02/20/2026
This patient presented at 42 years of age after undergoing four prior rhinoplasties. In one of the latest surgeries, MedPor spreader grafts were placed. She complained of severe nasal obstruction and deformity. The patient had collapse of her internal and external nasal valves. Her reconstruction required harvesting a segment of her seventh rib and reconstructing using a caudal septal replacement graft, spreader grafts, and lateral crural strut grafts. The MedPor implants were removed at the time of her surgery.
She is 17 years postoperative and doing well, with excellent nasal function and much-improved aesthetics.

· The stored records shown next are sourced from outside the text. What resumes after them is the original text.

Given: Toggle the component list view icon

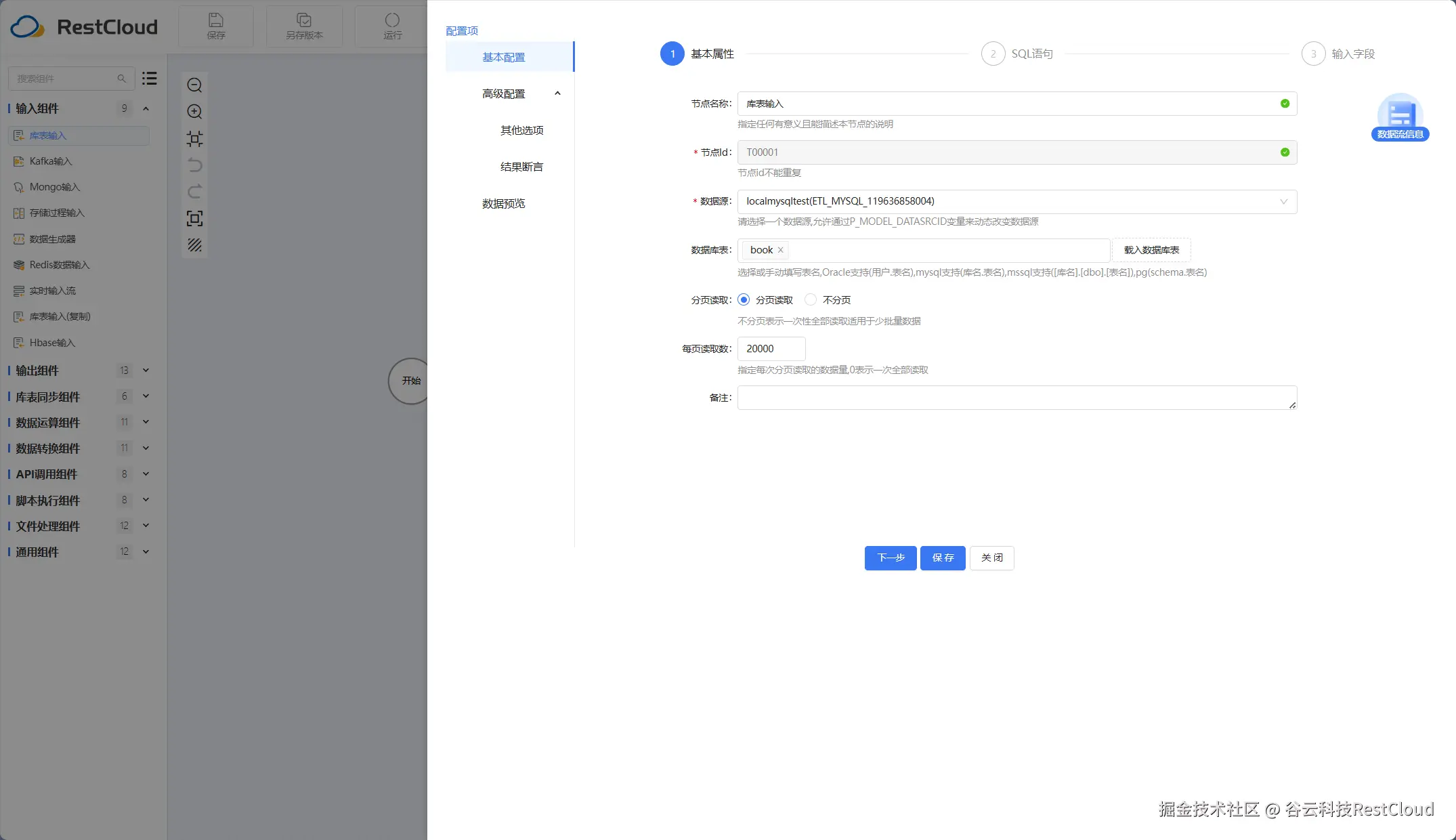Looking at the screenshot, I should pos(150,79).
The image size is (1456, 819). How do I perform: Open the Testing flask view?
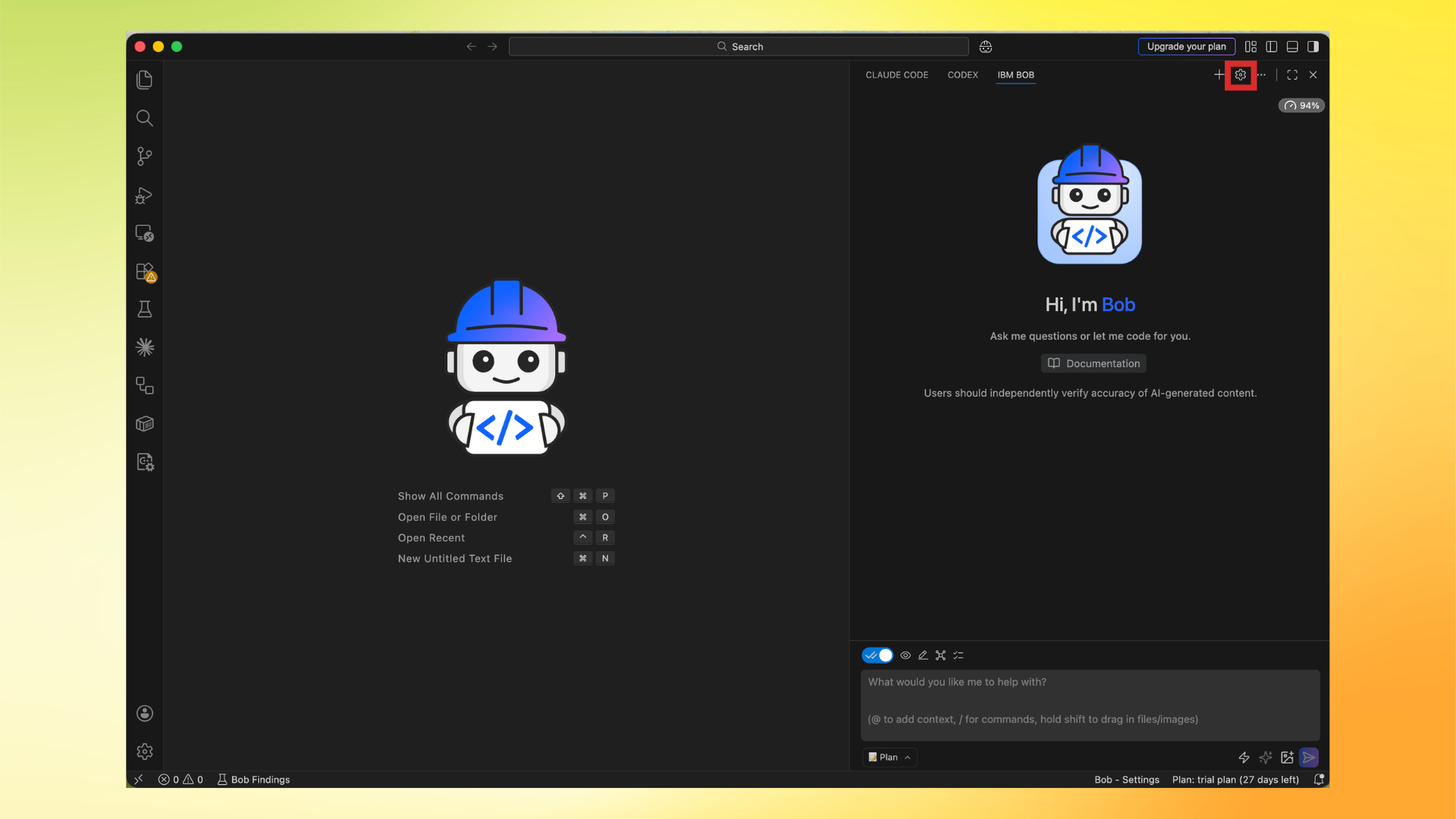pos(144,309)
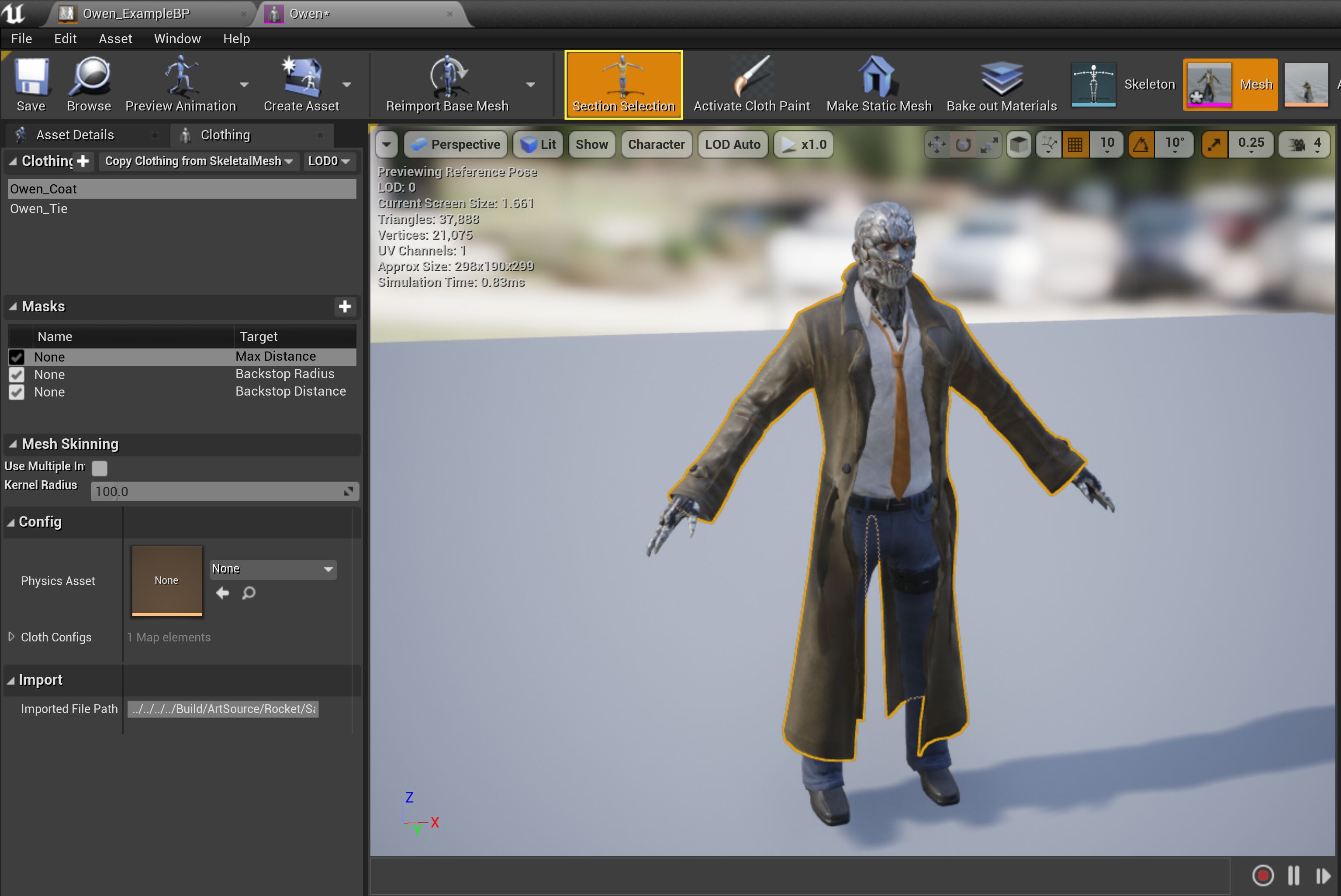Add a new mask with the plus icon

pos(344,306)
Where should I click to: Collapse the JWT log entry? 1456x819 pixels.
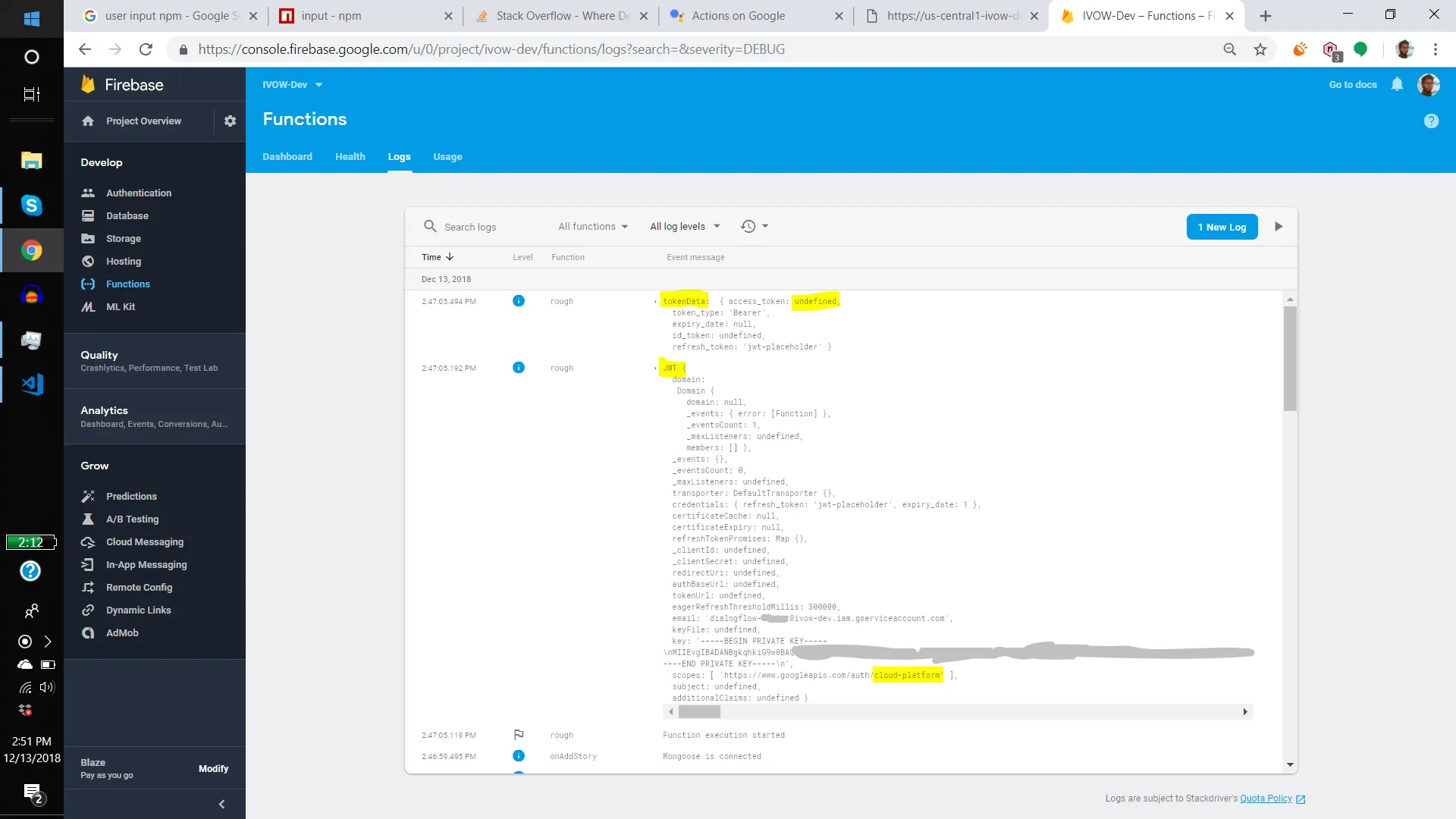tap(655, 369)
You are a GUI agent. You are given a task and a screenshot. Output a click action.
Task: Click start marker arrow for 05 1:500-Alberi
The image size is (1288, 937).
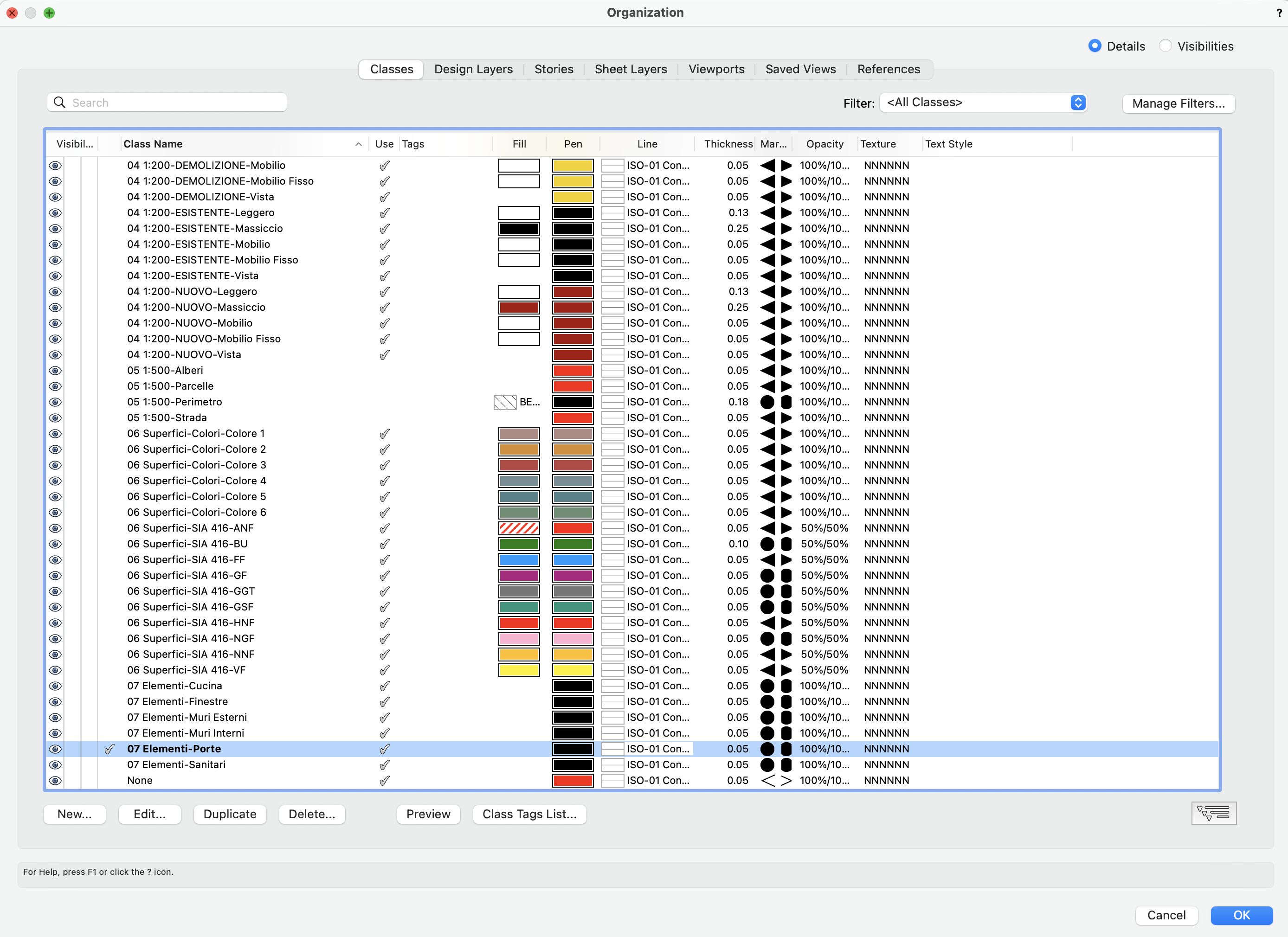click(768, 370)
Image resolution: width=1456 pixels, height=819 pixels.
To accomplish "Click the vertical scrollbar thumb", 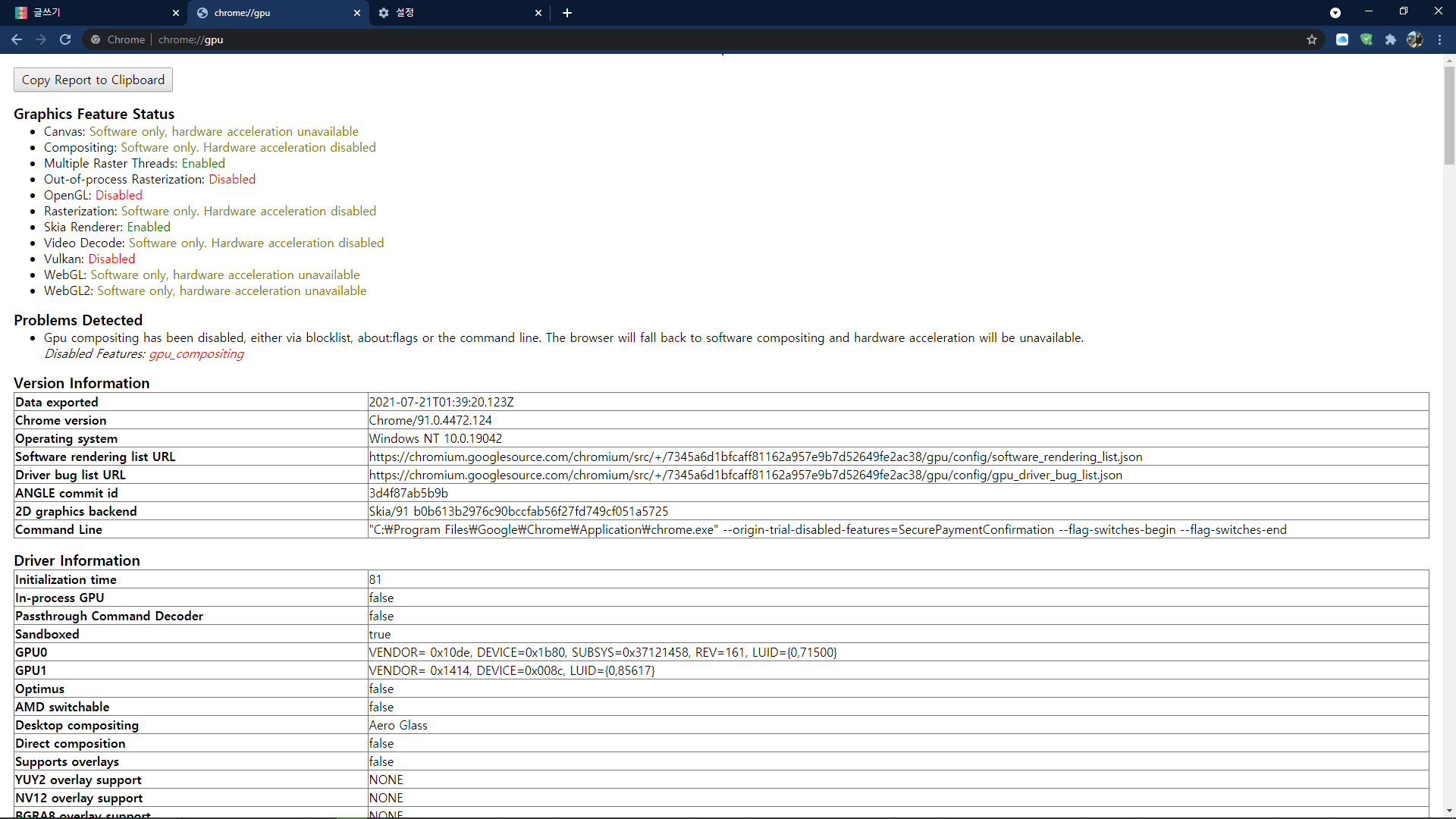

The patient has minor asymmetries in the appearance of her nasal base on postoperative views. It is important for patients to understand that perfection in rhinoplasty is not possible. In fact, almost all patients have minor asymmetries and defects. When assessing a case, it is important to consider the patient’s preoperative nasal condition, the complexity of the operation, and the length of follow-up.
I find it interesting when I post a patient’s long-term outcome, and some will make remarks about the imperfections. Please consider the difficulty of the secondary rhinoplasty operation and the challenge of providing a result that lasts a patient’s lifetime. This patient is 17 years postoperative and will likely do well for the remainder of her life. This is a very important consideration when assessing the outcome after rhinoplasty. Imperfections are part of the process. You should also consider that the patents themselves may have different aesthetic requests that may not align with yours. This is the patient’s prerogative. I sometimes see commentary that someone likes the pre-op state better. This is likely not the case for the patient. Everyone’s aesthetics are different and must be considered when assessing long-term outcomes.